Please know that I’m in no way saying video games are bad and will lead to an unsuccessful lifestyle. I believe that video games, like many things, are okay in moderation. It’s a form of entertainment. Some people like watching shows, going to concerts, sewing, fishing, surfing, and so on. None of these things are bad, however, unless your job is working concerts, if you were to go to a show every weekend, your bank account might not appreciate your habit so much. My mental energy put toward video games was a bad habit, it was my addiction and cutting out the very thing that fed my addiction (the Xbox), my mind was free of caring or thinking about it. I have been able to put that mental energy toward things that matter and in less than a month, I feel that I’m already reaping the rewards not only mentally, but also with my family, physically (better workouts), and spiritually.

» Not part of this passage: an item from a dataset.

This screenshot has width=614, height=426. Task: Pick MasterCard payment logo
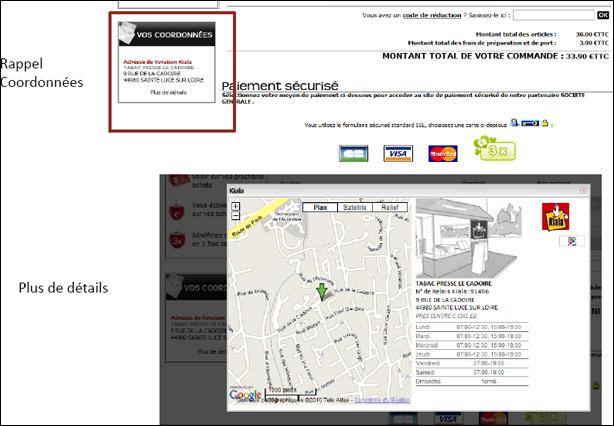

I’ll end with this thought, I read about a person who challenges things that he feels might be addictions by giving them up for a month. If during that month he does the thing he gives up, that’s his sign to himself that this is an addiction and that’s not good. At that point, he will cut that thing out of his life. I encourage you to try this. Of course, be reasonable, I mean you can’t cut out all food for 30 days. I tried to give up Xbox for a month and as I mentioned, one week later I was back on it. That was my first visual sign that this was a bad addiction for me. I plan to follow up on the progress of this blog later this year. I’m not even at a month from the time I sold the Xbox, but I do believe I’m already seeing some benefits of my decision, and I believe that if you have an addiction that is hindering a part of your life, you will see some benefits too by getting rid of it.